## WHAT THE EXERCISE ASKS
Please render every line of the records below as a Markdown table with the columns "No." for the row number and "Line" for the line itself, leaving out blank lines. Don't include the pictures in your answer.

## EXERCISE MATERIALS
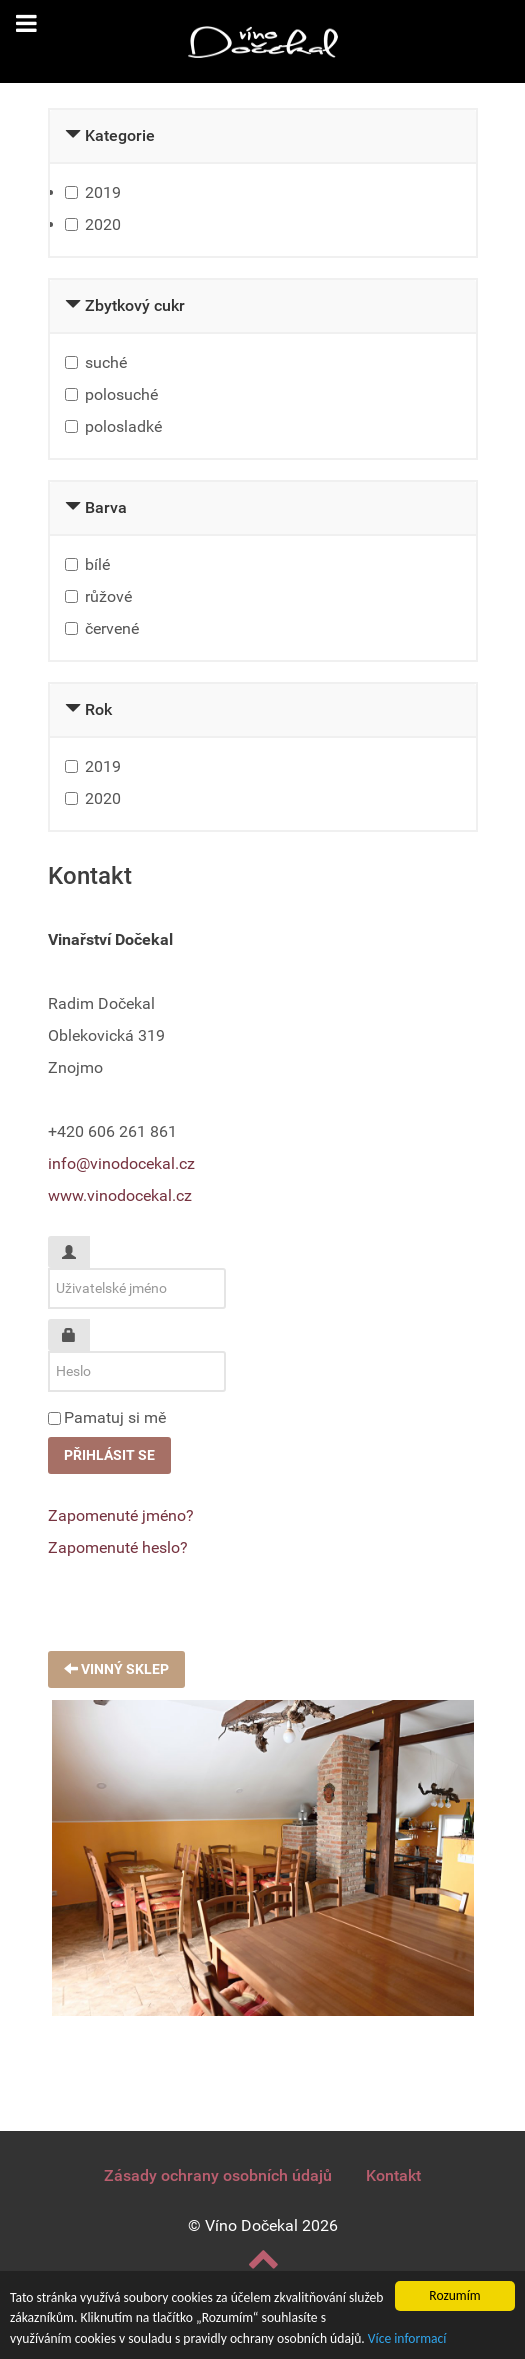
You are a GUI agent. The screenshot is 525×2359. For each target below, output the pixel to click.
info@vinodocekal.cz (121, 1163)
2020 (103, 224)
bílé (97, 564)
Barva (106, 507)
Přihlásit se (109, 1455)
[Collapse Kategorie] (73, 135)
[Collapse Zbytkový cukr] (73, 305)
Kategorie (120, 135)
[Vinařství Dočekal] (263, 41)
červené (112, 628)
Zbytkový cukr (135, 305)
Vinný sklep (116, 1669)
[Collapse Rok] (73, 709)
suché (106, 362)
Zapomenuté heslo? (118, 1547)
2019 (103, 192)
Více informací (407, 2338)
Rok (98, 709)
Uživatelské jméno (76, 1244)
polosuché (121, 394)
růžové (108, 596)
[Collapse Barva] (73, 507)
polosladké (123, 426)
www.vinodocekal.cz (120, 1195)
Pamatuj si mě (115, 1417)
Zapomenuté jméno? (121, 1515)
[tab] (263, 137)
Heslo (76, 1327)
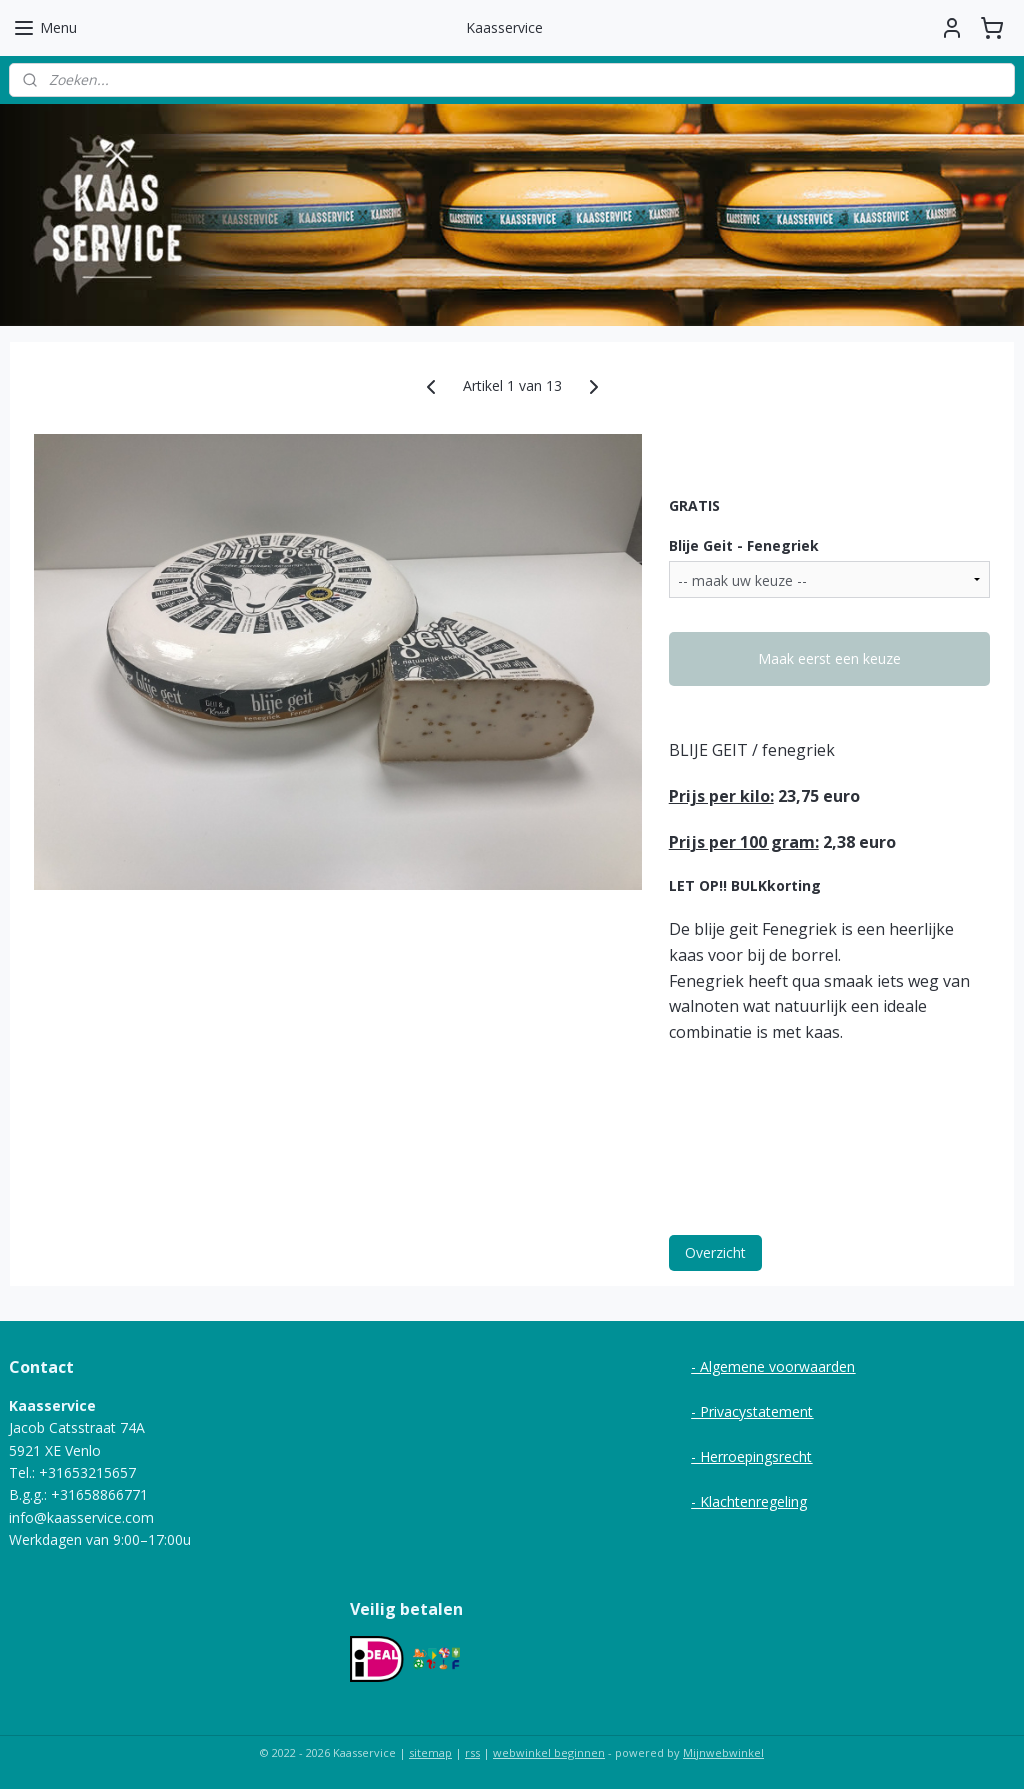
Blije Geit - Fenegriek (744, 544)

## SOLUTION
| No. | Line |
|---|---|
| 1 | You are a GUI agent. The screenshot is 525×2359. For each target below, output the pixel to click. |
| 2 | info@vinodocekal.cz (121, 1163) |
| 3 | 2020 (103, 224) |
| 4 | bílé (97, 564) |
| 5 | Barva (106, 507) |
| 6 | Přihlásit se (109, 1455) |
| 7 | [Collapse Kategorie] (73, 135) |
| 8 | [Collapse Zbytkový cukr] (73, 305) |
| 9 | Kategorie (120, 135) |
| 10 | [Vinařství Dočekal] (263, 41) |
| 11 | červené (112, 628) |
| 12 | Zbytkový cukr (135, 305) |
| 13 | Vinný sklep (116, 1669) |
| 14 | [Collapse Rok] (73, 709) |
| 15 | suché (106, 362) |
| 16 | Zapomenuté heslo? (118, 1547) |
| 17 | 2019 (103, 192) |
| 18 | Více informací (407, 2338) |
| 19 | Rok (98, 709) |
| 20 | Uživatelské jméno (76, 1244) |
| 21 | polosuché (121, 394) |
| 22 | růžové (108, 596) |
| 23 | [Collapse Barva] (73, 507) |
| 24 | polosladké (123, 426) |
| 25 | www.vinodocekal.cz (120, 1195) |
| 26 | Pamatuj si mě (115, 1417) |
| 27 | Zapomenuté jméno? (121, 1515) |
| 28 | [tab] (263, 137) |
| 29 | Heslo (76, 1327) |
| 30 | Blije Geit - Fenegriek (744, 544) |